## BRANO DA LEGGERE
= = = = =

Ho un figlio di tre anni e recentemente mi sono sposata. Da direttrice di una testata pensata per le donne, scrivo spesso dei nostri diritti e di uno in particolare, che qualcuno definisce assodato, ma che evidentemente non lo è, visto che ancora si chiede alle donne di giustificarsi a riguardo: parlo del diritto di non essere madre o moglie/compagna di. Io sono, per scelta, entrambe le cose. Salvo dovermi giustificare a mia volta, davanti a donne intelligenti ed espressamente femministe, che vedono nel mio essere madre e moglie una concessione inconscia agli stereotipi che sto combattendo. Come se il mio essere mamma e sposata a un uomo erodesse un poco il mio diritto a essere femminista.
E allora non ci sto! Ed è anche per questo che ho dato vita a Voci di Femmine: perché sentivo la necessità di una narrazione dell’essere donna più variegata, ricca, meno “urlata” e soprattutto non racchiusa in proclami accattivanti ma che inevitabilmente limitano, riducono, definiscono, senza dare conto della complessità delle cose. La diversità è una ricchezza preziosa da tutelare: se suona banale è solo perché è vero. Il mio essere madre o moglie non mi rende automaticamente meno femminista di una donna che sceglie di essere childfree e libera da un qualsiasi legame. Io non sono a prescindere migliore di lei, né lei lo è di me. Il nostro valore in quanto donne si determina sulla base della nostra consapevolezza, della nostra fedeltà a noi stesse e, perché no, anche nel riconoscerci nelle nostre debolezze o nel non vergognarci più dei nostri difetti.
In Voci di Femmine racconto questo tipo di femminismo. Mi interessa poco l’iconografia alla Wonder Woman perché, per quanto appassionata della DC Comics, mi sembra l’eroina “maschilizzata” per eccellenza: creata a immagine e somiglianza dell’uomo, ovviamente sexy, come piace a loro. Una “donna con le palle”, in cui non mi riconosco e non mi interessa riconoscermi.

= = = = =

## COME PROCEDERE
Secondo il brano sul femminismo, in base a che cosa si determina il valore delle donne? Elenca tutti gli elementi indicati. Le voci che seguono non hanno alcun ruolo in questo esercizio.

## DATI FORNITI
= = = = =

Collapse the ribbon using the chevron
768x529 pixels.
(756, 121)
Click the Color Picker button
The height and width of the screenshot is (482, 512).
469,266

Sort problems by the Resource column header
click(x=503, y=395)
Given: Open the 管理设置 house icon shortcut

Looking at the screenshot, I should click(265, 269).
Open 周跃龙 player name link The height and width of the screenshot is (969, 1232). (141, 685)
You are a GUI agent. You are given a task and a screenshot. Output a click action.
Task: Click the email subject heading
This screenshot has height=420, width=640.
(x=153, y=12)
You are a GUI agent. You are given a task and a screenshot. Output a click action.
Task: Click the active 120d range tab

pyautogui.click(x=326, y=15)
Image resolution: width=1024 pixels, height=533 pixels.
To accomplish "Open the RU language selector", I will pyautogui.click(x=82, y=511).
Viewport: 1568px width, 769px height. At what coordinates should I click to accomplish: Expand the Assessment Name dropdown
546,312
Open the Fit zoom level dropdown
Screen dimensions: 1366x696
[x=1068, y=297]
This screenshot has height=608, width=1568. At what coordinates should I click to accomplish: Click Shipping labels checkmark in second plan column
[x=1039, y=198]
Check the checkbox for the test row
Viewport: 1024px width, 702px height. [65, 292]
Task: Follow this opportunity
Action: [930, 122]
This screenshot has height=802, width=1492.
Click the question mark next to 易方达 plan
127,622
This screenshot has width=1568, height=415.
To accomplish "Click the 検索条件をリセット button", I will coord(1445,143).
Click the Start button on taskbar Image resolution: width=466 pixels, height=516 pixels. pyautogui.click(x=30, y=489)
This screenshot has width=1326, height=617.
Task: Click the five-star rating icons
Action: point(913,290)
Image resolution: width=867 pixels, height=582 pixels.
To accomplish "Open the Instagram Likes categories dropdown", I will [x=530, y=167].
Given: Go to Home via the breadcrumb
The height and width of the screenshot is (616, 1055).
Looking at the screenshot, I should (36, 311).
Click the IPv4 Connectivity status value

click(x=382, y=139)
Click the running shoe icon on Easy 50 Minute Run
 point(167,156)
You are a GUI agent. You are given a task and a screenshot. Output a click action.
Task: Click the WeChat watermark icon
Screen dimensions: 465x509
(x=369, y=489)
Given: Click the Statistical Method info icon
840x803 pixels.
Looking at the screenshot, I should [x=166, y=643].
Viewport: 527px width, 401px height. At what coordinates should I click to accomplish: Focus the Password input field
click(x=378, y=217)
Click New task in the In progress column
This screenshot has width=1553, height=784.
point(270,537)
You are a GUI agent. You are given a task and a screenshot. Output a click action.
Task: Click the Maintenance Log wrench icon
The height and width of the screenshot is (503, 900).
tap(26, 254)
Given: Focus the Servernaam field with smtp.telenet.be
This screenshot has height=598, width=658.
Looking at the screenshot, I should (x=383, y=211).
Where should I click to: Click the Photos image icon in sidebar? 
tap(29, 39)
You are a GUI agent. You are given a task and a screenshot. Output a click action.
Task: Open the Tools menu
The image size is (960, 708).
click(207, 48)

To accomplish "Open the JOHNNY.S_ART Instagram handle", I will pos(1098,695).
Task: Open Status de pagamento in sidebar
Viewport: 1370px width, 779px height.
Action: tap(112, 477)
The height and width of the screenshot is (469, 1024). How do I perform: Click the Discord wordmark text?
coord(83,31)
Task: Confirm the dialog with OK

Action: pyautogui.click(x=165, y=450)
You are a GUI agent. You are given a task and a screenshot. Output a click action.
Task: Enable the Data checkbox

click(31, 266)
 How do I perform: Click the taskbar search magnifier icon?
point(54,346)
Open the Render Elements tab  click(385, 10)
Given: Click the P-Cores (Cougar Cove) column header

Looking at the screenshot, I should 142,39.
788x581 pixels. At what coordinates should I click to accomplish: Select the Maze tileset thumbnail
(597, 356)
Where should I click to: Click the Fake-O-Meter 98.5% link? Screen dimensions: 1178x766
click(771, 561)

= = = = =

## SOLUZIONE
- la nostra consapevolezza
- la nostra fedeltà a noi stesse
- il riconoscerci nelle nostre debolezze
- il non vergognarci più dei nostri difetti